The tag-line for this SORCERER'S APPRENTICE claims it's "one great adventure." But not only is the movie not "great," it doesn't fit the category of adventure at all, but that of the drama. The script plays down all the Arthurian elements of the story-- young contemporary 14-year-old Ben Clark (Byron Taylor) gets drawn into a conflict between the incredibly long-lived Merlin (Robert Davi) and his equally blessed opponent Morgana Le Fay (Kelly Le Brock). In place of high adventure, writer Brett Morris-- until recently, his only such credit-- dilates upon various routines about Ben's relations to his family and his peers at school.

Ben's proximate difficulty is that his father gets a better job that forces the family to move from South Africa (where most of the film was shot by an English crew) to England. Ben resents this heartily, as would any 14-year-old, but he also complains of a lack of attention from his father, who's perhaps a little too buried in his job as a museum curator. 

Accordingly, while trying to adjust to his new school-- where he almost immediately picks up both a possible girlfriend and a bully-- Ben goes looking for another father figure.

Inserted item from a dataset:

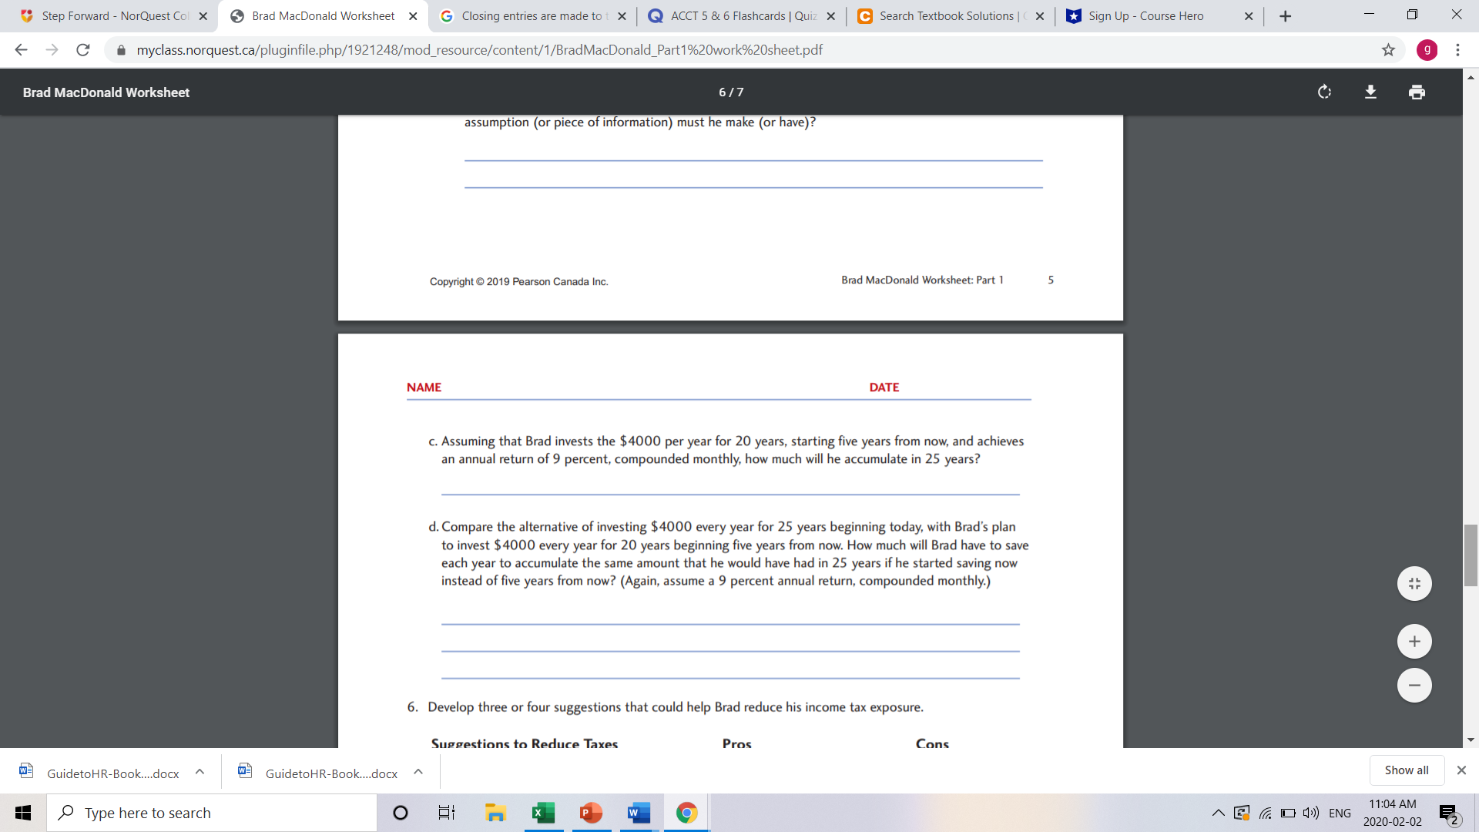Open a new browser tab

[1285, 16]
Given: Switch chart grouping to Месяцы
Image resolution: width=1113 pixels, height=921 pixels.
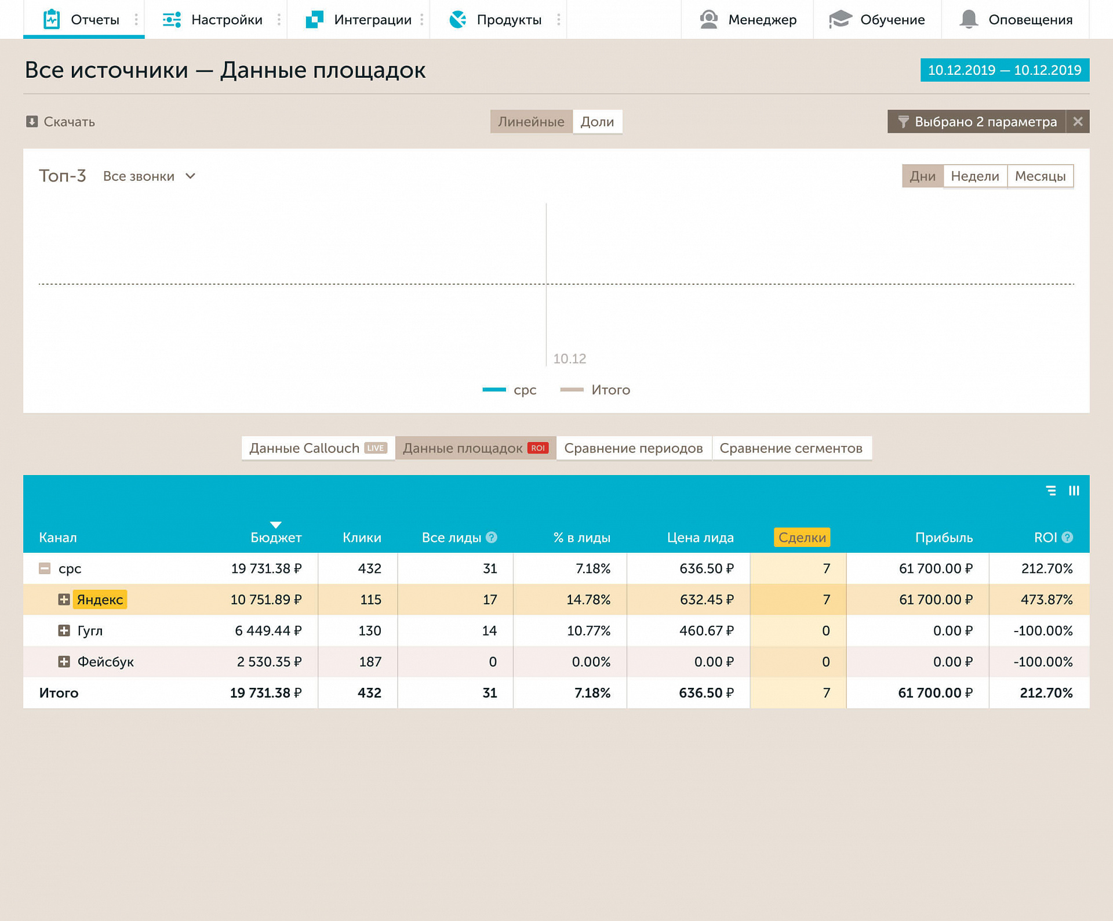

He approaches a neighbor named Milner (spell it sideways), demonstrating a trick of stage magic, but the older man rejects the young one's attention. Then later, Milner seems to want to make friends after all, and gradually Ben learns that Milner knows real magic, and so Ben wants to become this sorcerer's apprentice.

Apparently synchronicity is responsible for Milner living in the same city to which Ben transfers, because this sub rosa sorcerer is busy protecting both "the staff of Fingal" and some sort of magic crystal from his enemies. Morgana is of course after both items, but she doesn't have much in the way of resources: just two thugs who are actually a transformed cat and rat. (The writer fails to generate any comedy from these two traditionally-inimical animal types.)

So the film trundles along, focusing mostly on Ben's challenges at school and his attempts to learn magic from Milner. The motivations of Milner/Merlin are always vague. Does he believe that Ben is a danger to his protection of the magical doohickies, or does Ben represent some way to defeat Morgana? If the two magi were struggling over gaining the youth's help because Ben inherited some ability to wield the staff from some distant English ancestor, the story would have made a little more sense. But the stakes in the conflict between the two sorcerers are never clear.

The climax more or less attempts to bring these elements together. Ben seeks out his real father and tries to reach out to him, though he's not able to enunciate his problem. Then the father gets time-frozen while Merlin confronts Morgana. The two posture a little, and Merlin defeats Morgana with one quick spell. Does the ease of her defeat have something to do with Ben's decision to side with Merlin? Who knows? Afterward, the so-called apprentice loses all interest in real magic and settles down to his high-school universe.

Most "Arthurian adventures in modern times" have been underwhelming in terms of Matters Arthurian, and APPRENTICE is no exception. But the dramatic arc, the script's main focus, is even weaker than all the magical conflicts. The most positive thing I can say for the film is that director David Lister keeps the simplistic story rolling along without becoming visually tedious. One of Lister's last credited films, the 2010 BEAUTY AND THE BEAST, showed that he could do even better with a script that didn't vacillate about its main point.